I saw a dead Cardinal at the gas station this morning. It seems that it flew into the gas station window and died on impact. Normally dead birds don’t cause much reflection to me, but seeing a beautiful Cardinal, not a daily thing in a state with precious few pretty birds, really caught me off guard. As insignificant as the death of one random bird may be to most, it did cause me to reflect more than normal and hash out some feelings I’ve had for some time.
As I’m growing up I keep running into things that I feel shouldn’t be happening in and around me yet. A shocking amount of friends of mine are either already divorced or stuck in a marriage headed for one. People around me keep getting sick or dying. Every time a new occurrence of death or divorce happens in my life I keep unintentionally thinking, aren’t I too young for this to keep happening?
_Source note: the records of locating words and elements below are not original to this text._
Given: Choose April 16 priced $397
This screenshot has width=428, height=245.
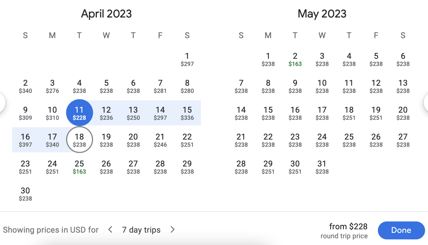Looking at the screenshot, I should [25, 140].
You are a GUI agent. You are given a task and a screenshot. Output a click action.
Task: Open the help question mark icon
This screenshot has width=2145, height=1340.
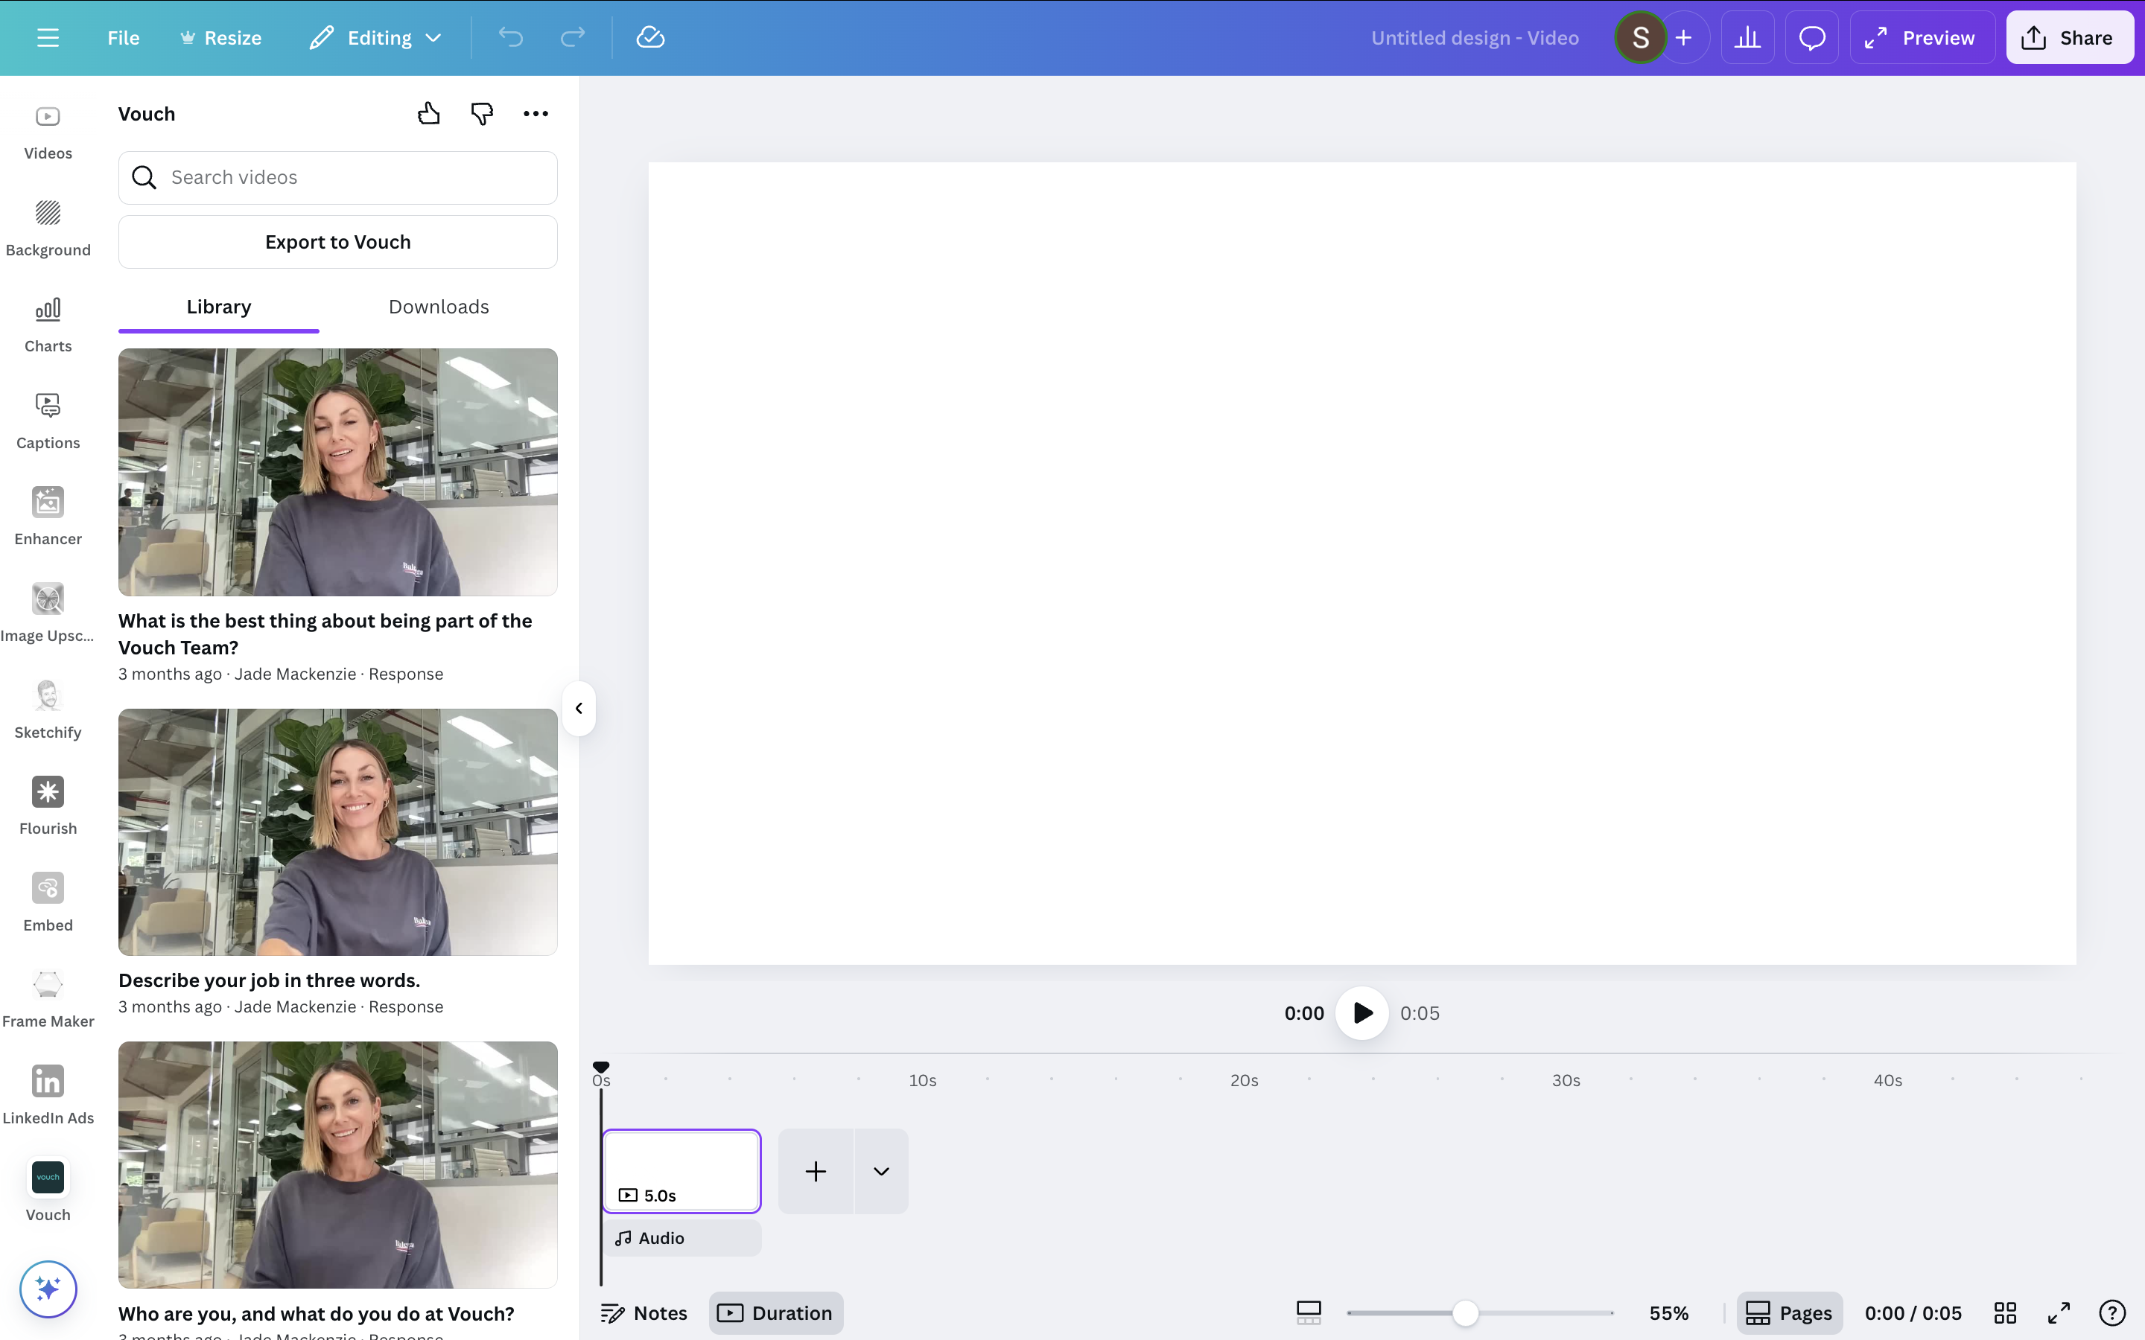tap(2112, 1313)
I recently turned 31 years old and still don’t think of myself as a man. Sure I’ve got many of the responsibilities of what most would classify as an adult: house, wife, kids, job and a cat, but I still feel, in my head, like I haven’t reached the title of man yet and I don’t know if I ever will.
As a small boy I have a very strong memory of holding my father’s left hand in church and studying it intently. How his veins looked. The callouses. The wrinkles. The age. This, I thought, was what a man’s hand looks like. His hands tell a story of the life he’s lived.
Do my hands looks like my father’s did then? I don’t know. Maybe, but probably not.
To me, the title of man has an almost reverential quality to it. Sure I’m older now and would surely be classified as a man by many, but to me, I still feel like a boy. I’m more tired than I used to be and a little less crazy, but I’m still a kid looking for the approval of friends and family and the people in my life I’ve always looked to as men.
Maybe after all those people pass away I’ll feel I’ve reached it and that a torch has been passed? Maybe when I’ve stopped chasing down ice cream trucks on foot? Or maybe when the weight of the world and life finally causes me to reach a threshold that breaks something in me that can’t be repaired?
I don’t mean to sound like the title of man is synonymous with pain, misery or not having fun, but it does have a quality to it that is something I aspire to be. I suppose it’s different for all. Semantics and all that.
I guess with the older I get physically, mentally I still feel like I’m 18 years old. When will I feel like I’ve grown up? When will I finally feel like I’ve earned the title of man?
So far I’ve learned that growing up isn’t nearly as fun as I’d hoped as a kid. The ongoing deaths and disappointments of life with friends and family brings truth to the statement that ignorance is bliss.
I guess I just want to be someone to my son that he feels is deserving of the title man. That he will reflect on me as an adult himself and see that his father, a grown boy, will have always fought for what is right and just and was never afraid of anything or anyone.
Maybe I’ll never reach the title of man in my own mind, but so long as I can make it count in the mind of the boy most important to me, I’ll have achieved my goal. To be a superhero with no powers. To be a man. That’s a legacy worth fighting for.